Claim: Playboy outed her nude photos in December 1953.

Fact: The photos were outed a year and a half earlier in March of 1952, even running in Life magazine. While the first issue of Playboy did sell well, they were old hat by the time Hefner ran them.

Claim: Peter Lawford introduced Marilyn and JFK at a party in 1954. Her husband, Joe, attended with her.

Fact: There’s no evidence of Marilyn attending this party. July of ’54 was a busy time for her as she worked on There’s No Business Like Show Business, and Joe did not go to parties like this with her.

Claim: Marilyn thought Peter Lawford was going to poison her in the mid-50s, and she couldn’t amore him like she admires Jack.

Fact: This one is some creative editing. I’m going to point out that Marilyn did write this in a passage; however, as Fraser Penney points out, the subject of this was most likely Peter Leonardi, a hairdresser. This makes much more sense being the rest of the (edited out) passage says Marilyn fear’s Peter because he’s gay and wants to be her, unlike her gay friend Jack (meaning Jack Cole).

Claim: The SYI dress faded from white to ecru.

Fact: The dress was always ecru. You couldn’t film pure white items with Technicolor cameras. This is film 101.

Claims: Marilyn and JFK had a decade long affair. She was even seeing Jack during her marriage to Arthur Miller.

Fact: Oh look, Marilyn is painted as a whore again. Woo! Needless to say, there is no evidence Marilyn and Jack even knew one another in the 50s, let alone slept with each other.

Claim: Marilyn and JFK were spotted in restaurants around NYC, where he would flagrantly reach under her skirt and grab her ass.

Fact: Nothing to support these claims. Someone would have printed it somewhere, even if in code.

Claim: Marilyn, being the idiot she was, spoke about her relationship with JFK in front of everyone, including reporters.

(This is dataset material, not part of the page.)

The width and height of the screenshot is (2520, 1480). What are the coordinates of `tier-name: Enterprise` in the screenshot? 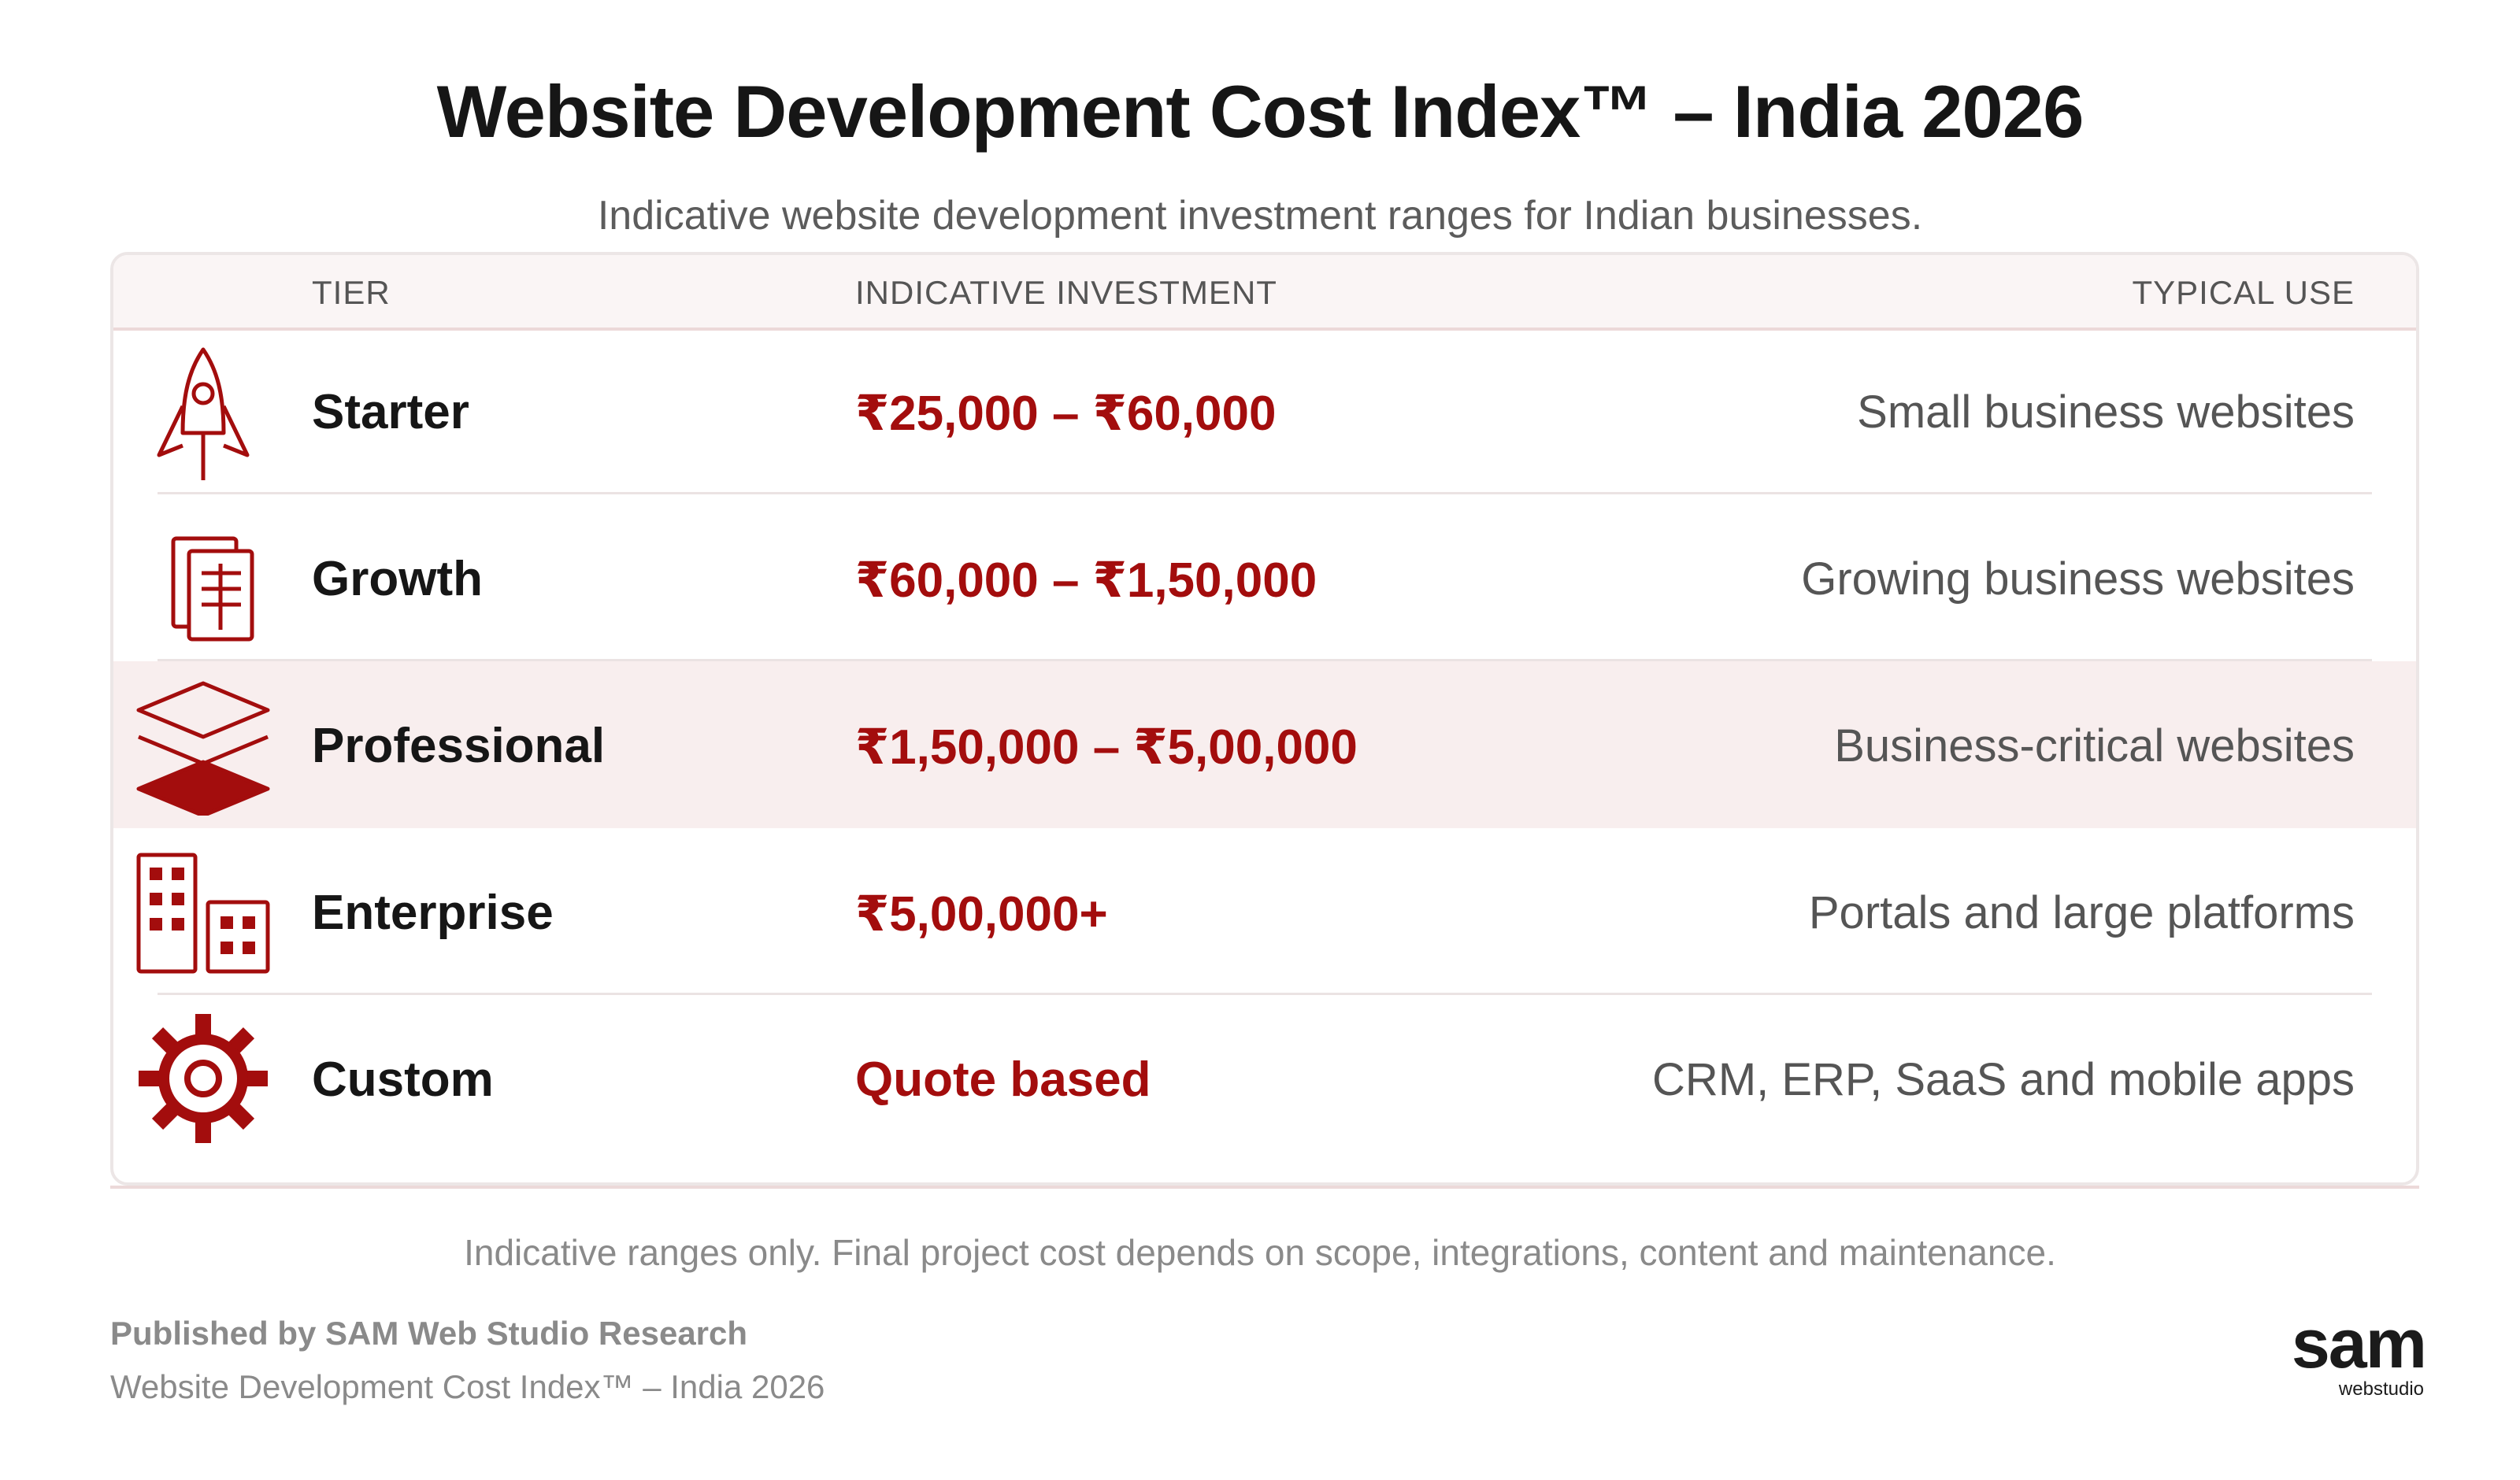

Fact: Look, Kennedy dalliances were well hidden within the White House. That’s just a fact. However, the whole world wouldn’t cover for JFK, especially in the 1950s before he became president, and they certainly wouldn’t have covered for Marilyn. In fact, a snippet alluding to Marilyn and Bobby having a dalliance was printed in before her death in 1962–a time you would think would have had maximum press control.

Claim: July 13, 1960 – Marilyn wakes up with JFK, they shower and have breakfast at Peter Lawford’s.

Fact: Marilyn was in New York City. She wouldn’t return to Los Angeles until July 17th. On July 14th, she sent Ralph Greenson a telegram saying she would return to Los Angeles on Sunday night.